There is some difference of opinion over the management of stage T1 and T2 tumors (T2, but not T1, tumors invade muscle). A strong case is made for the use of intravesical chemotherapy in lieu of treatment with BCG, since the results are similar and there is less morbidity. Lamm's experience is different, and his view reflects the preference for the use of BCG that is prevalent in this country. As van der Meijden indicates, BCG is the treatment of choice for carcinoma in situ and stage T1G3 tumors (involving invasion of superficial layers), but chemotherapy is adequate for recurrent low-grade superficial tumors. He stresses the importance of prolonged follow-up in patients who are free of tumor two years after BCG treatment, since over one third of them will have a recurrent tumor within the next nine years. Lamm comments that recurrence can be further reduced by maintenance therapy.

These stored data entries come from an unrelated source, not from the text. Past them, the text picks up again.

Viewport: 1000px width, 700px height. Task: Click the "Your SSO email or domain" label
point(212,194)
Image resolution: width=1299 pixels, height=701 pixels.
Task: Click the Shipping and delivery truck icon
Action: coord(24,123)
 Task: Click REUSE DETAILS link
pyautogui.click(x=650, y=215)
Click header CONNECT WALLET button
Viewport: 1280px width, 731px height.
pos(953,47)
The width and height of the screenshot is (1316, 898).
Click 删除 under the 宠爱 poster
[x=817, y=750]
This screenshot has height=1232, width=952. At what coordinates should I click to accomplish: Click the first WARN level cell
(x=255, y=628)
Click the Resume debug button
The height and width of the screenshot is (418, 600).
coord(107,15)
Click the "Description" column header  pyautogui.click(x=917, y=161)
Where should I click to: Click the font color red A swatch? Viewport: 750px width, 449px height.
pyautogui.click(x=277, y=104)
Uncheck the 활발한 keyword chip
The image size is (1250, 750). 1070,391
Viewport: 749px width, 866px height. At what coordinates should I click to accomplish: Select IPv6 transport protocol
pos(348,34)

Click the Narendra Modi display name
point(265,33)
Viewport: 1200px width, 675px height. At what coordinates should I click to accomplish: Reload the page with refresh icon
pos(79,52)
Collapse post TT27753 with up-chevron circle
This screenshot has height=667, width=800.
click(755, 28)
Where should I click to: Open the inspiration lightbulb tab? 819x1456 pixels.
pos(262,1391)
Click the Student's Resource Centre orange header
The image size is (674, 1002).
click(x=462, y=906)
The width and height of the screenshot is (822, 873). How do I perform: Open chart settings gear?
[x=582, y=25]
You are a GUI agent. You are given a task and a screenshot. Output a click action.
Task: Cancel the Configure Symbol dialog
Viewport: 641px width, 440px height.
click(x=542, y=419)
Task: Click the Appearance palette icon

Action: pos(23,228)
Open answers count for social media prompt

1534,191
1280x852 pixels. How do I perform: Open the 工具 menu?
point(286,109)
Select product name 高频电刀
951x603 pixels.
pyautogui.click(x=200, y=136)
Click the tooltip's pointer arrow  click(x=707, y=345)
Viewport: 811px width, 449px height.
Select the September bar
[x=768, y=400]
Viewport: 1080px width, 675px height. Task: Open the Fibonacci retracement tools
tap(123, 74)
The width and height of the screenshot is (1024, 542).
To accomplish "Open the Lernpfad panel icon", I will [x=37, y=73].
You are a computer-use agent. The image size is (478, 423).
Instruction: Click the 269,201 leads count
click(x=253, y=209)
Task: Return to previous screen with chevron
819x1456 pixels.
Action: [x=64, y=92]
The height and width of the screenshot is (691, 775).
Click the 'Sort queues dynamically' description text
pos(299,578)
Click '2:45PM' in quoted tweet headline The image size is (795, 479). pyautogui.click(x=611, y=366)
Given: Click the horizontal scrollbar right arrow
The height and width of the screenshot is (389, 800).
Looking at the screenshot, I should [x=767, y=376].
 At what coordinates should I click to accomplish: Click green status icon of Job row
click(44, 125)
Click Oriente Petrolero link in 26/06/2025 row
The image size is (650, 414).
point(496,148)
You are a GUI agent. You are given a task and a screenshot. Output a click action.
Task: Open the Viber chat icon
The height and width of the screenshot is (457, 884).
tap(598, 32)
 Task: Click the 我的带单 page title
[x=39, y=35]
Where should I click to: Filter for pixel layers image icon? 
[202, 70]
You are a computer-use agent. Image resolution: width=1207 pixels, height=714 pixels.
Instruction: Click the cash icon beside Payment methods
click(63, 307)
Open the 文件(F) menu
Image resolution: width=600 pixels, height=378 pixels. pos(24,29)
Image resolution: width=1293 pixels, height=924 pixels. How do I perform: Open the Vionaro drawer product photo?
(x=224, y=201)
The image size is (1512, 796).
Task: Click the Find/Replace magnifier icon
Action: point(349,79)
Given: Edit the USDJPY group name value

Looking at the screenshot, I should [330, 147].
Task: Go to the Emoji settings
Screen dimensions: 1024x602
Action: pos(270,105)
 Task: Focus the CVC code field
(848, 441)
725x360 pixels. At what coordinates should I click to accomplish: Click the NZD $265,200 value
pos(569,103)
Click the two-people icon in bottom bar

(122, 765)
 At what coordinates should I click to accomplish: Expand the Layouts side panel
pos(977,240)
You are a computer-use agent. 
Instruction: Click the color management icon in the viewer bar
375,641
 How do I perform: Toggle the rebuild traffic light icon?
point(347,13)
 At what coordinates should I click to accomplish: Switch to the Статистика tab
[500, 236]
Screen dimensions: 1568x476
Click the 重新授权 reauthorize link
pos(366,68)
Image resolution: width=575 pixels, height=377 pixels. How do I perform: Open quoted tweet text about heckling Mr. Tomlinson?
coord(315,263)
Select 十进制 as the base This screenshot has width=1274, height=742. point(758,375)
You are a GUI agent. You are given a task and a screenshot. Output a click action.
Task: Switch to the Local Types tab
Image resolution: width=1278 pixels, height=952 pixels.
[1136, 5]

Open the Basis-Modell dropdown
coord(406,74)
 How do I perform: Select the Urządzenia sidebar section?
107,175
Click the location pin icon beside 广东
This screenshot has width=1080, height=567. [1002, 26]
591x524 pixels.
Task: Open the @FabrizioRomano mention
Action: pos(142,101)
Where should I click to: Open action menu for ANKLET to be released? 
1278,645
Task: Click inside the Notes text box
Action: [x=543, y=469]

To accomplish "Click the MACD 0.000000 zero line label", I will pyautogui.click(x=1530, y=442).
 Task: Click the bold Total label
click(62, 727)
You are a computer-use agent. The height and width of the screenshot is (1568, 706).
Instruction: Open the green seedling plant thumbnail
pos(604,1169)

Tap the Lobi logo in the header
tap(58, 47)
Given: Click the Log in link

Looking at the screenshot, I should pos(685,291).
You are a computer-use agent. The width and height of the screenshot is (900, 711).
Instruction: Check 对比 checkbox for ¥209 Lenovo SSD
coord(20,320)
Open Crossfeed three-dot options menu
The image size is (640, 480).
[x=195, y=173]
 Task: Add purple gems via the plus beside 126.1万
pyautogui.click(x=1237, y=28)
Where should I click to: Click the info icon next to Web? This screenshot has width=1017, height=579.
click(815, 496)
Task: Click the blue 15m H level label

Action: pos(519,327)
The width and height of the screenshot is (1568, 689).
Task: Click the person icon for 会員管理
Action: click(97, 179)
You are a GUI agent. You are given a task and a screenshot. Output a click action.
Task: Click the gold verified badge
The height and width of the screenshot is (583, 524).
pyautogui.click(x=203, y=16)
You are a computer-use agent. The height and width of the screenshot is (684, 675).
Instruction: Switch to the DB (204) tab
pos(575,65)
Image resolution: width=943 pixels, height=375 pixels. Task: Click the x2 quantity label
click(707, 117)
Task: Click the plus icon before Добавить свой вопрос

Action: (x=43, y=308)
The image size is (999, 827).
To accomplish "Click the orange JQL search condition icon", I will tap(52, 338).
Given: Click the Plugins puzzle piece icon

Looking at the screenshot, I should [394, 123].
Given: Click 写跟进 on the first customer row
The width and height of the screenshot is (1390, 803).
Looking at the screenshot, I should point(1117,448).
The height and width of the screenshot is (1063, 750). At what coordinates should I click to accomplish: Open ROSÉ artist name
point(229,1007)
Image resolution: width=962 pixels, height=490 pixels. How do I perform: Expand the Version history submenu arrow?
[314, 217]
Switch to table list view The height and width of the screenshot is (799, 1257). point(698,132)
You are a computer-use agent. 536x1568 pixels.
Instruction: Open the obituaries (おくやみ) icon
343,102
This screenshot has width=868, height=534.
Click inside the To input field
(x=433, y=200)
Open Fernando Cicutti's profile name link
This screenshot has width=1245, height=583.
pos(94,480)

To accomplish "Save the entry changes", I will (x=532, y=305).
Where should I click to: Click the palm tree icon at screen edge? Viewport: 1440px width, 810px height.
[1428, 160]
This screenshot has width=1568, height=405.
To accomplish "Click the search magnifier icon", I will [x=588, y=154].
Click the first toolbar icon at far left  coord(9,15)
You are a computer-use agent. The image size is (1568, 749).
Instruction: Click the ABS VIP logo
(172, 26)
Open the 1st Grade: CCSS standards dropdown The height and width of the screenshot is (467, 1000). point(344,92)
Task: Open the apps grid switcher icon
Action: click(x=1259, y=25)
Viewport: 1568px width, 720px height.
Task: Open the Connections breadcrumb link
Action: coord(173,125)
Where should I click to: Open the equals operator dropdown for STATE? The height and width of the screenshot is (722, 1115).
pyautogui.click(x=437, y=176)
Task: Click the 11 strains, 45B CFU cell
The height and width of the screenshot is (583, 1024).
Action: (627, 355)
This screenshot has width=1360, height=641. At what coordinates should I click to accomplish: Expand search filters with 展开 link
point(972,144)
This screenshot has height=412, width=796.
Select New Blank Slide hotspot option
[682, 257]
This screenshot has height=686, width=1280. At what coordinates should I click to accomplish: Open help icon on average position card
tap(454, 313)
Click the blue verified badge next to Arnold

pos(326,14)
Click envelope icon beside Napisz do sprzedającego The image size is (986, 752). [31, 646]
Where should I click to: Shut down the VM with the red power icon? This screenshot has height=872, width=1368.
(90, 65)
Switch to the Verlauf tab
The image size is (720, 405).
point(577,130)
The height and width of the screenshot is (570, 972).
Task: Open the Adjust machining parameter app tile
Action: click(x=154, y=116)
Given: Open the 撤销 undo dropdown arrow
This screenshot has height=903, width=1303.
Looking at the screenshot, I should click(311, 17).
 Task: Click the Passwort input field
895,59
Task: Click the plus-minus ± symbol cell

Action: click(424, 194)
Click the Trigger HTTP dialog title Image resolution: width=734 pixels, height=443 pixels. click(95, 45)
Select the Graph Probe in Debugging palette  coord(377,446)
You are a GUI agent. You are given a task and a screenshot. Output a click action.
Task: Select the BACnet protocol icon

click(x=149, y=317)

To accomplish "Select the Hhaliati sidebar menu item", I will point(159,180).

Turner and Studer consider cystectomy the optimal treatment for patients with tumors that invade the muscle. They describe the indications for partial cystectomy but note that circumferential spread of tumor in the bladder wall limits the efficacy of this approach. I have found that biopsy of the cut edge of the remaining bladder wall at operation will occasionally show unexpected mural infiltration, mandating total cystectomy.
The authors advocate a cautious approach to the use of the orthotopic neobladder until long-term functional results become available. Skinner, in his commentary, advocates the use of molecular markers to predict progression and states that patients whose tumors have p53 mutations should be given adjuvant chemotherapy. The chapter on radiotherapy provides little evidence that this together with salvage cystectomy is a satisfactory alternative to cystectomy for tumors that invade the muscle. The 20 percent rate of failure of radiotherapy seems too high, given the survival rate of only 40 percent at five years in patients with stage T2 (superficial muscle invasion) and T3a (deep muscle invasion) disease, when a cure rate of 60 to 70 percent is possible with the use of cystectomy and orthotopic diversion, with urinary continence.
Several chapters deal with chemotherapy in conjunction with resection or radiation and for metastatic disease. The use of newer agents, such as gemcitabine, and genetic markers to identify resistance to specific cytotoxic agents is likely to enhance the already impressive results of treatment with combinations of cytotoxic agents. Finally, an excellent account of the ways in which smoking affects bladder cancer provides a sound basis for physicians to advise their patients about the hazards of cigarettes. The epilogue, which discusses ways of talking to patients, is something anyone training in urology would benefit from reading.
I enjoyed reading this book, which provides a contemporary account and readily available references on the management of bladder cancer for urologists, radiation therapists, medical oncologists, and residents.
Reviewed by Bernard Lytton, M.B., F.R.C.S.